Consider the Martingale $$X_n=\frac{\exp(s\sum_{k=1}^n Y_k)}{(1-p+pe^s)^n}.$$ I need to show $E(X_\tau)=1$ and to conclude that $E(u^\tau)=\frac{pu}{1-u+pu}$.
In order to show that $E(X_\tau)=1$, I used that $\{X_{\tau \land n}\}$ is a martingale and that $E(X_{\tau \land n})=E(X_1)$.
I observed that $1-p+pe^s$ is the moment-generating function so it is $E(e^{sY_1})$. It follows that $$E(X_1)=E\left(\frac{e^{sY_1}}{1-p+pe^s}\right)=\frac{E(e^{sY_1})}{E(e^{sY_1})}=1.$$ I am not sure if I can use $\lim_{n\to \infty}E(X_{\tau \land n})=E(X_\tau)=1$. Furthermore, I do not know how to conclude $E(u^\tau)=\frac{pu}{1-u+pu}$. I am not even sure how to approach this problem or formally compute $E(u^\tau)$
You can get $E[u^{\tau}]$ directly (without martingale arguments) as $$E[u^{\tau}] = \sum_{i=1}^{\infty} u^i p(1-p)^{i-1}$$ but of course this is only finite for certain values of $u$. You can also compute $E[X_{\tau}]$ directly without martingales, notice that $\sum_{k=1}^{\tau} Y_k = 1$.

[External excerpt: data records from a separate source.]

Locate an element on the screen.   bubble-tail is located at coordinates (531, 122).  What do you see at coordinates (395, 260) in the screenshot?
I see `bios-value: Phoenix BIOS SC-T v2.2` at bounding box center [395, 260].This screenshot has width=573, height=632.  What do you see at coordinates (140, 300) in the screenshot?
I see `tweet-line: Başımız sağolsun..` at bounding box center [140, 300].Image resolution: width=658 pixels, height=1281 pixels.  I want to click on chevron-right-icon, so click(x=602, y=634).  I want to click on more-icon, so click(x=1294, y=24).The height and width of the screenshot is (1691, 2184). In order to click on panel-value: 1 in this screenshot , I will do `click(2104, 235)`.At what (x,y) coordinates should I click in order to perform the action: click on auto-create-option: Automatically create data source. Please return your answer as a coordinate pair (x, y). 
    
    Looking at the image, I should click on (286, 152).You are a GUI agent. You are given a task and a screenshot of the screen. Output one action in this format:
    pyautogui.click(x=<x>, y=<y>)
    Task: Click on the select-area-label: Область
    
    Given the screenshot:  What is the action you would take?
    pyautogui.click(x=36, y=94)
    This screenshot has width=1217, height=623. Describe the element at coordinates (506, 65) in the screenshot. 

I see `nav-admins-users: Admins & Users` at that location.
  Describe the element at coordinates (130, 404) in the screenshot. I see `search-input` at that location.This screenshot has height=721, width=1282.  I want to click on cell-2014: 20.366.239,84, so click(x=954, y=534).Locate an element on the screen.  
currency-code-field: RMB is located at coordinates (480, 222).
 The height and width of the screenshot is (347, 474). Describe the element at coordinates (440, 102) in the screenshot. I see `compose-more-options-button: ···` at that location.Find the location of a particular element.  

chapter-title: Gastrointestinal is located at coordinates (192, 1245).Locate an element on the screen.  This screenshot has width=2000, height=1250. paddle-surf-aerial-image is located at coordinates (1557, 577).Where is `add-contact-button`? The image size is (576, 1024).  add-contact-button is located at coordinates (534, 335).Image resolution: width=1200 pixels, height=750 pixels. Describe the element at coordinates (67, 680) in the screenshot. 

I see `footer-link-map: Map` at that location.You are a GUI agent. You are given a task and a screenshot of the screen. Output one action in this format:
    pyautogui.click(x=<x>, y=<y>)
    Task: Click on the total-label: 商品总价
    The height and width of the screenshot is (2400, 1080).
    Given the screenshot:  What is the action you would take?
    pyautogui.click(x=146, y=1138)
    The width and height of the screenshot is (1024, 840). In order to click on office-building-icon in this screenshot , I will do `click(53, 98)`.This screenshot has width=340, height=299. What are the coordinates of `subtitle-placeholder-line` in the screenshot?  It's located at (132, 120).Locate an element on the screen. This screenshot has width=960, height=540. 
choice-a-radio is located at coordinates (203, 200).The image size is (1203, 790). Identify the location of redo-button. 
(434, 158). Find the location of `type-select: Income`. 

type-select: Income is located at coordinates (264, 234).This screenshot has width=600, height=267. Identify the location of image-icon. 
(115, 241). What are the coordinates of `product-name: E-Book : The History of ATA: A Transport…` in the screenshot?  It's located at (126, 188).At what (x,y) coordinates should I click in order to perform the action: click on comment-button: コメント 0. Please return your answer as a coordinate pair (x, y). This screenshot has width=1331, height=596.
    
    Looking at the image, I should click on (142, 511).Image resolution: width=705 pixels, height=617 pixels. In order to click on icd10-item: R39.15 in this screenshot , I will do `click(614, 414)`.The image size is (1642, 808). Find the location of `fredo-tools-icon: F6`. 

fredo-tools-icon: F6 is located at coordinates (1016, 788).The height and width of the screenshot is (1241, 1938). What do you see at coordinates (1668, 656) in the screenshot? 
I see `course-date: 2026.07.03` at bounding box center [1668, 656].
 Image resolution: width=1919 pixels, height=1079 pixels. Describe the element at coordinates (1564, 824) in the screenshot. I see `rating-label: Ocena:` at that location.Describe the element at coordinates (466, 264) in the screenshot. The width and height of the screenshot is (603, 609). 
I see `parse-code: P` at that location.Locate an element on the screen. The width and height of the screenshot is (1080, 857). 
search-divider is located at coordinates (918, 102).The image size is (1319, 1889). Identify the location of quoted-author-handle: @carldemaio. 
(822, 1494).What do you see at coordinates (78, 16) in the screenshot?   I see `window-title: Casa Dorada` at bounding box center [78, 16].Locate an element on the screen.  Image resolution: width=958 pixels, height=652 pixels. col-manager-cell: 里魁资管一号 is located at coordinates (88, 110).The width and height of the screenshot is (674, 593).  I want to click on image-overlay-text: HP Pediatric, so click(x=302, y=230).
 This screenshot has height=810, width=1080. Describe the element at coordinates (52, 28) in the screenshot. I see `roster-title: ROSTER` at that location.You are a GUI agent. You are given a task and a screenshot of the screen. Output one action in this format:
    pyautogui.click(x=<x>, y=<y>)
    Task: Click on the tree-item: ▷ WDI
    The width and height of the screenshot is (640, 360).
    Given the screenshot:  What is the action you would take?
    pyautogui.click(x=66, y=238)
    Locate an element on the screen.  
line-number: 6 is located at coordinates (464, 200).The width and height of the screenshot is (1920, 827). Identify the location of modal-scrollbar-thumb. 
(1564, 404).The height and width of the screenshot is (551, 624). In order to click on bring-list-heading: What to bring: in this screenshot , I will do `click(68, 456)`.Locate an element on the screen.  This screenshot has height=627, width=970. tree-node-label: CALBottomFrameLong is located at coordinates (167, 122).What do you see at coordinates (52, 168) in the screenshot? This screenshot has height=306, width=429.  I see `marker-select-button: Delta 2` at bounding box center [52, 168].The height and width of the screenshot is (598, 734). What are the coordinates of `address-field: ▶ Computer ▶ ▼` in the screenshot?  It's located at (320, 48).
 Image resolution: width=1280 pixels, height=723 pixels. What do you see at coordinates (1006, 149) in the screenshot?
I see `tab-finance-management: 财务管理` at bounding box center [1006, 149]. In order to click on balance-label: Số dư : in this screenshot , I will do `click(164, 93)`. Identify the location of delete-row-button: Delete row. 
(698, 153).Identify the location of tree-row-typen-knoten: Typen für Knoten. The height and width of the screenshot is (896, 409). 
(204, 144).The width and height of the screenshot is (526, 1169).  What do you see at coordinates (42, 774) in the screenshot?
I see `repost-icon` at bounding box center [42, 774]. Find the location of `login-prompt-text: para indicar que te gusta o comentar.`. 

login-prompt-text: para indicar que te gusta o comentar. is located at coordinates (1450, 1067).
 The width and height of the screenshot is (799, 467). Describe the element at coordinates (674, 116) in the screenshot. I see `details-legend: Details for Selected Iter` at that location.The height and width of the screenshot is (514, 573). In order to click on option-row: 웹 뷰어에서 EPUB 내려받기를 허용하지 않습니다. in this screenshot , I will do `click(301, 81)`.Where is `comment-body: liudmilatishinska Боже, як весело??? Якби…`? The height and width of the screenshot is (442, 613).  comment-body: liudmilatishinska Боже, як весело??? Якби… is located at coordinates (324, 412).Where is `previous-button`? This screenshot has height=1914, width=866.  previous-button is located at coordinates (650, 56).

PS: Assuming $s \geq 0$ then $$(1-p+pe^s)^n\geq (1-p+pe^s) \quad, \forall n \in\{1, 2, 3, ...\}$$
So if you really want to push the limit $\lim_{n\rightarrow\infty}$ through the expectation $E[X_{\tau \land n}]$, then you can use $$0 \leq X_{\tau \land n} \leq \frac{e^s}{1-p+pe^s} \quad, \forall n \in\{1, 2,3, ...\}$$ so you can use the Lebesgue dominated convergence theorem to justify the push.